Euro exchange rates came under pressure after German state-level inflation showed a sharp slowdown, raising the prospect of subdued euro zone inflation on Friday, opening the door to gradual rate cuts by the European Central Bank in June and July.

Germany’s most populous state, North Rhine-Westphalia, saw inflation slow to 0.2% month-on-month in May from 0.3% in April. In Saxony, inflation slowed from 0.6% to 0.1%; in Hesse, inflation stagnated at 0% from 0.6%. Bavaria saw inflation fall from 0.6% to 0.1%.

Headline German inflation came in at 0.1%, down from 0.5% and below expectations of 0.2%. German data can sometimes overshadow the euro zone inflation figure, which is due two days later, meaning that the euro’s weekly inflation-related move is already underway.

By late morning, the euro was lower against all of its G10 counterparts, meaning this is a euro-specific move that is pushing GBP/EUR to new highs.



The European Central Bank will cut interest rates in June, but Friday’s mild inflation in the eurozone could increase the chances of a second cut in July. This would put the ECB at the forefront of the rate-cutting cycle and penalize the euro against currencies belonging to central banks that will be more reluctant to cut rates.

A mid-week rally will take sterling above the upper end of the 2024 range against the euro and the exchange rate is starting to look expensive for some analysts.

ING’s global head of markets for UK and Central and Eastern Europe, Chris Turner, says he favors resistance near €1.1765 to hold as the pound looks set to ignore domestic politics and instead bounce back Bank of England interest rate expectations.

“We think the market is pricing in just 33 basis points for a Bank of England rate cut this year to be too modest. And we think EUR/GBP will largely hold support near 0.8500,” says Turner. EUR/GBP at 0.85 corresponds to a conversion of GBP/EUR at 1.1765, which is the location of the upper resistance band:


Above: GBP/EUR on daily intervals showing potential resistance. Track GBP/EUR with custom rate alerts.

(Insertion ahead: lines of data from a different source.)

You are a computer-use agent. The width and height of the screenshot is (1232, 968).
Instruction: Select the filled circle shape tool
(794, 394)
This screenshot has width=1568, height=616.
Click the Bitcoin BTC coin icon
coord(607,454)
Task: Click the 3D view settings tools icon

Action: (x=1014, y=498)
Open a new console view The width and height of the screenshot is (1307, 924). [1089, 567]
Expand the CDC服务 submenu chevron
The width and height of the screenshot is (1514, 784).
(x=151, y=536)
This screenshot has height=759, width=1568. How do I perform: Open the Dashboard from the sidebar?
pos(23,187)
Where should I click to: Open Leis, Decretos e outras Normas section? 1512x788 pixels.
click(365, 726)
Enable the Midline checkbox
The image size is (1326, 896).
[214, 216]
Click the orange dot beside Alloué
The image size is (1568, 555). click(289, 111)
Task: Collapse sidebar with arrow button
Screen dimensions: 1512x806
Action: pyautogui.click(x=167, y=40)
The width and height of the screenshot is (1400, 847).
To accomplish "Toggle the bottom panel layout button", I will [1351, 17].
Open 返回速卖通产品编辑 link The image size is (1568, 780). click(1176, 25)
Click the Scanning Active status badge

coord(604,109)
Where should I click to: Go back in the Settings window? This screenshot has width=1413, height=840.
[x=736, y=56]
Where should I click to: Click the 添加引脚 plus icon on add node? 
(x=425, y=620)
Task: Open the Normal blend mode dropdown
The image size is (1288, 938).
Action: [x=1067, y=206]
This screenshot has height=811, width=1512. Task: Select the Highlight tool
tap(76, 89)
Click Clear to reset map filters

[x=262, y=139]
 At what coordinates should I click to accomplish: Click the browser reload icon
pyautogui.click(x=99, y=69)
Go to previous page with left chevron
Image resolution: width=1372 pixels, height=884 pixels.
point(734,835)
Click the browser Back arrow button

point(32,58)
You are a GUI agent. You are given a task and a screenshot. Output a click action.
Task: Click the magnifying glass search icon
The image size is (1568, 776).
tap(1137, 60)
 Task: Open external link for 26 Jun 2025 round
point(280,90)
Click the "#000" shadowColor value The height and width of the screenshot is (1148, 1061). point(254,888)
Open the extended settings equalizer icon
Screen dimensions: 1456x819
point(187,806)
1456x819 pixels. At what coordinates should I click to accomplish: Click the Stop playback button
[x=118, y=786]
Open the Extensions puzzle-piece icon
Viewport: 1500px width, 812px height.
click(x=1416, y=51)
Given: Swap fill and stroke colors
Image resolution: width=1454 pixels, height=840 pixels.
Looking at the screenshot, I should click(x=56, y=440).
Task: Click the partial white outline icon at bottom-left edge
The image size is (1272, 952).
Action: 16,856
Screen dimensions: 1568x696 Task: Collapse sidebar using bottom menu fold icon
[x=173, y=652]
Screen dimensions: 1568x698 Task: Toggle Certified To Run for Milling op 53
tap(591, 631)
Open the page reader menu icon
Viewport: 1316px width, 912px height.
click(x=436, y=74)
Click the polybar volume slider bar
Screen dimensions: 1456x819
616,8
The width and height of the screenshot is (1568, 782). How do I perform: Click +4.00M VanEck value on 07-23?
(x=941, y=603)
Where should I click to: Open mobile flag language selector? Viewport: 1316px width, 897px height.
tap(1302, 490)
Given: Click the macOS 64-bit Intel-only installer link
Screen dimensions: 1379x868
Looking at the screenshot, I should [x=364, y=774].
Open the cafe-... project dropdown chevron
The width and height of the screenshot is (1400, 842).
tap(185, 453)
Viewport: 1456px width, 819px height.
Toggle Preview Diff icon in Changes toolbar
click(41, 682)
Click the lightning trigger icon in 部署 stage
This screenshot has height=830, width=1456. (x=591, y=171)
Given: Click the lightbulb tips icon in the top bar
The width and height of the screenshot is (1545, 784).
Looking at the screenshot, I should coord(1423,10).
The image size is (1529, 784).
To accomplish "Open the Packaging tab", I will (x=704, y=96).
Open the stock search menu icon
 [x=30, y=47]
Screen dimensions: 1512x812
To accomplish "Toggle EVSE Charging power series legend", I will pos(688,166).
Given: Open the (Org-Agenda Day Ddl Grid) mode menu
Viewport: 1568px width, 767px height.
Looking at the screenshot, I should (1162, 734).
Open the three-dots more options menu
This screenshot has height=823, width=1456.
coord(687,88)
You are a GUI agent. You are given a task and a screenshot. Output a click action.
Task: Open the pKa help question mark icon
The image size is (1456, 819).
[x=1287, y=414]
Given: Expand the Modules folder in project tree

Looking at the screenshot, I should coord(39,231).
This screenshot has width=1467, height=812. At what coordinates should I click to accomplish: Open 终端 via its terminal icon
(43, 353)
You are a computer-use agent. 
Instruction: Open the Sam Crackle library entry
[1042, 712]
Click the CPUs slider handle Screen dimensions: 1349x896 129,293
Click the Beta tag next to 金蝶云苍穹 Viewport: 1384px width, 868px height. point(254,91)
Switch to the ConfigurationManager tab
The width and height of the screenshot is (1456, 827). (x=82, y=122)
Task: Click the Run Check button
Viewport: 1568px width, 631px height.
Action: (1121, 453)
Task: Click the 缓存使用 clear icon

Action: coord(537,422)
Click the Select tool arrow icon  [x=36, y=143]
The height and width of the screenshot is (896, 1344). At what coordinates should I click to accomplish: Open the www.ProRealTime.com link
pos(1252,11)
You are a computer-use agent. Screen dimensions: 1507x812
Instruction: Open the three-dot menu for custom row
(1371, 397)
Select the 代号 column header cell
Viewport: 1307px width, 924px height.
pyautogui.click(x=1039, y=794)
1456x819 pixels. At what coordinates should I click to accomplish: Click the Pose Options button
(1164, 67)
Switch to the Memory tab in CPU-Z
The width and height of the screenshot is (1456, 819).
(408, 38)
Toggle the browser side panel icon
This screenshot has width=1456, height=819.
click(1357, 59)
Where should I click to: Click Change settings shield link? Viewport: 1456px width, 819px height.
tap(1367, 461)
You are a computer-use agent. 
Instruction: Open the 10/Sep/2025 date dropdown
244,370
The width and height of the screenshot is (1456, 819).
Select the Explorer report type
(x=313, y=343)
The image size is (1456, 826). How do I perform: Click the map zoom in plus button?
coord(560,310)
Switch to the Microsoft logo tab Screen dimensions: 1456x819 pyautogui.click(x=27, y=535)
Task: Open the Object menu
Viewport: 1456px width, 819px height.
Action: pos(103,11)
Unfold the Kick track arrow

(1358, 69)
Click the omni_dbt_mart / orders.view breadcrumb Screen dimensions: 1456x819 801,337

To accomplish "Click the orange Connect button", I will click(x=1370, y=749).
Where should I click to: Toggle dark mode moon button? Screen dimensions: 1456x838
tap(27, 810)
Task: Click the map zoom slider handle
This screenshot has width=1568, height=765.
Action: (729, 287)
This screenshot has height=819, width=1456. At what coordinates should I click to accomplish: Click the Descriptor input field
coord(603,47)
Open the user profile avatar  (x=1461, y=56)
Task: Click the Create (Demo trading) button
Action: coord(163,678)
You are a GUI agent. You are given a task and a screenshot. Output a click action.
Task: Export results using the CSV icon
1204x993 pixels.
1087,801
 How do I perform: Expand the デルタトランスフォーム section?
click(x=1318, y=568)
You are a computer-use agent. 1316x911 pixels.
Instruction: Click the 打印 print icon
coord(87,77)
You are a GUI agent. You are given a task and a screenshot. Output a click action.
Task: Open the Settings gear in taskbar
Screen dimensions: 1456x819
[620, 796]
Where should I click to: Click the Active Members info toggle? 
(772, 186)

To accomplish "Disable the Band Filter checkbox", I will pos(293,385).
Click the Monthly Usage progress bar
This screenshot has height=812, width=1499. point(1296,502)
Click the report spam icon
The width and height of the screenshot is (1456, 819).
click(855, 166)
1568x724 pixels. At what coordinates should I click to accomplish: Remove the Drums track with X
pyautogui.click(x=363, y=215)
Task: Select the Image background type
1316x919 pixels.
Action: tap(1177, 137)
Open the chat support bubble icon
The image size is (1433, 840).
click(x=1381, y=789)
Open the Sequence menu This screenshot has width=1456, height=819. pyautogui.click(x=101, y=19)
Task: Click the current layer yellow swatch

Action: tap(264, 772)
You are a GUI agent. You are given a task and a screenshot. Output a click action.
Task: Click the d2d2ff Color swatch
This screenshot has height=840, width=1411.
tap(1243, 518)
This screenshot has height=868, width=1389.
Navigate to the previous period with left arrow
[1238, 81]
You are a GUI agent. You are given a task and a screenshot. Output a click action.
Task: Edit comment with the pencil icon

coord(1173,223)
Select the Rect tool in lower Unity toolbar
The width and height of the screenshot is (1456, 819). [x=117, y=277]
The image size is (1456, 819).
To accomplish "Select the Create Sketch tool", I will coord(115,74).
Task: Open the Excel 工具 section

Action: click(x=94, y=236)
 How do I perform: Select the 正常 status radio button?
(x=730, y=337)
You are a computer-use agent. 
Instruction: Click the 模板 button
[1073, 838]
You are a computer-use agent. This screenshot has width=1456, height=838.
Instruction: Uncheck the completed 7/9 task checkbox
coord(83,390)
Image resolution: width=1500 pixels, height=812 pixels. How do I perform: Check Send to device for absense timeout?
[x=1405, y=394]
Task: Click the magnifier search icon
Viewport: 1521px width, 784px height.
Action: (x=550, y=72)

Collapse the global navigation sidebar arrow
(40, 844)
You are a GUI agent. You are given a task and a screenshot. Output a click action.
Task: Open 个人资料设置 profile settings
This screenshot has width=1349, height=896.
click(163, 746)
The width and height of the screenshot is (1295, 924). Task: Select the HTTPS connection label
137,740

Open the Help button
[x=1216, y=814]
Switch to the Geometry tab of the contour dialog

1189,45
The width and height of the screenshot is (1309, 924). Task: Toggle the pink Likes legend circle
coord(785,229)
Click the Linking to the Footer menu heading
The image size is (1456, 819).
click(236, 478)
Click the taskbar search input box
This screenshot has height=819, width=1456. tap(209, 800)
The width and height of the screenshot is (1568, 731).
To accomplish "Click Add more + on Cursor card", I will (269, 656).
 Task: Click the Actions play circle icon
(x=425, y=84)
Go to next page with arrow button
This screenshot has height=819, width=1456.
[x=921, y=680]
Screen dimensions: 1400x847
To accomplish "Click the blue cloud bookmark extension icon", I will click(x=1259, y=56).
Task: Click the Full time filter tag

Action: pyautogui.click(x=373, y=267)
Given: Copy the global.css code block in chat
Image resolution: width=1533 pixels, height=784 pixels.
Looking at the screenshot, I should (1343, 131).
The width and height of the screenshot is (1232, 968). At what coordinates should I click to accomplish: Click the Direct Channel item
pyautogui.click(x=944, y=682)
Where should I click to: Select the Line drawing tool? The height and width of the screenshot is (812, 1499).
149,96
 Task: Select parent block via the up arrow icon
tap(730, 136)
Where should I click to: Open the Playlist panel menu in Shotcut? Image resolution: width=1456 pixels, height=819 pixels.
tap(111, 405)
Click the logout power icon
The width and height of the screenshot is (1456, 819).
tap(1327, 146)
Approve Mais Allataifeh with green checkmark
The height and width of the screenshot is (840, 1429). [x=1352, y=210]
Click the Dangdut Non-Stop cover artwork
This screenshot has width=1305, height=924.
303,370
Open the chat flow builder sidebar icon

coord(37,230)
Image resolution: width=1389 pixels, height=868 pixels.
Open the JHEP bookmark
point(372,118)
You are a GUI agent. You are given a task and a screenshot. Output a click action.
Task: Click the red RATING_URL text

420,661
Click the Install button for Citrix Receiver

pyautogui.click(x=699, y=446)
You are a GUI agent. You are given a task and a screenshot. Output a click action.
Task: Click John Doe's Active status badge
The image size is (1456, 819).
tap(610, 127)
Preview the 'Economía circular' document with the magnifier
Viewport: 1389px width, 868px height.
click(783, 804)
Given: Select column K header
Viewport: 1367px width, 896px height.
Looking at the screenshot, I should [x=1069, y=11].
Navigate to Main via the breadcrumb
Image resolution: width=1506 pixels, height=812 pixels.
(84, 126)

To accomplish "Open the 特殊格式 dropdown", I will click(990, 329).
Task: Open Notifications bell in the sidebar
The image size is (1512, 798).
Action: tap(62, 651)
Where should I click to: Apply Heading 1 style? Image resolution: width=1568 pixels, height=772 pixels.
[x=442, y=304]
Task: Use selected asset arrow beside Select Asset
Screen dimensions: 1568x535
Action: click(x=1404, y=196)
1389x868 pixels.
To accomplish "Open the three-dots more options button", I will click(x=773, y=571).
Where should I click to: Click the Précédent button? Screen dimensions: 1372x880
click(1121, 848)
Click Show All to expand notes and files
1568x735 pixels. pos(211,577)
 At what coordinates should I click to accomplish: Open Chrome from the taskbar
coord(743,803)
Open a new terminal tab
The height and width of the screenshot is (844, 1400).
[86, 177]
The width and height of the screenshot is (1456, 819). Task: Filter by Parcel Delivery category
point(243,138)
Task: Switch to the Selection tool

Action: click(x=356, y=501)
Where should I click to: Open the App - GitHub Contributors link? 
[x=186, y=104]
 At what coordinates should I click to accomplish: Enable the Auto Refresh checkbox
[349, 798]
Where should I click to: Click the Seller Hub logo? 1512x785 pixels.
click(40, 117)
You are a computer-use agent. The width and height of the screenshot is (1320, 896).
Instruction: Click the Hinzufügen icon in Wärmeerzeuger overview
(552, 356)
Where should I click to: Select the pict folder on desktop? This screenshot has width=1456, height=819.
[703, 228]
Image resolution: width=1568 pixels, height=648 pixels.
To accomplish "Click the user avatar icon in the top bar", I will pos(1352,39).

Set here


As can be seen from the above, although GBP/EUR has rallied in recent days, it is still convincingly defying the severity of the 2024 range.

The rally comes as investors assess the potential impact on July 4, when a Labor government takes the reins. So far, markets seem relatively bullish on such a prospect; some analysts say a strong Labor majority could actually support the GBP.

“EUR/GBP continues to trade at lows. Labour’s shadow chancellor Rachel Reeves is making all the right fiscal noises – although Labor may find itself politically boxed in if it wins the July general election. FYI, UK sovereign five-year credit swap default (CDS) falls to 25 basis points.


File picture of Labor leader Keir Starmer and Shadow Chancellor of the Exchequer Rachel Reeves. Image © Keir Starmer


“While the drop in UK CDS is welcome – and a far cry from the over 50bp increase seen during Liz Truss’s brief 2022 government – we think the pound will still largely trade on the interest rate story “, he adds.

The likelihood of a June rate cut by the Bank of England narrowed following last week’s above-consensus UK inflation. All but evaporated after Prime Minister Sunak announced that the country would go to the polls on July 4 as all civil servants – including those at the Bank of England MPC – would enter a period of purdah.

This enforced radio silence means the bank can’t steer market expectations towards a rate cut in June, meaning such a move would come as a big surprise to a market that doesn’t expect it.

Most economists we follow think an August cut is likely. “We think the market price of just 33 basis points for a Bank of England rate cut this year is too modest,” says Turner.

33bp suggests that the market is only set for one drop. Pricing in a second or even third cut (assuming an August kick-off) suggests room for a recalibration of market expectations and potential weighting to the pound.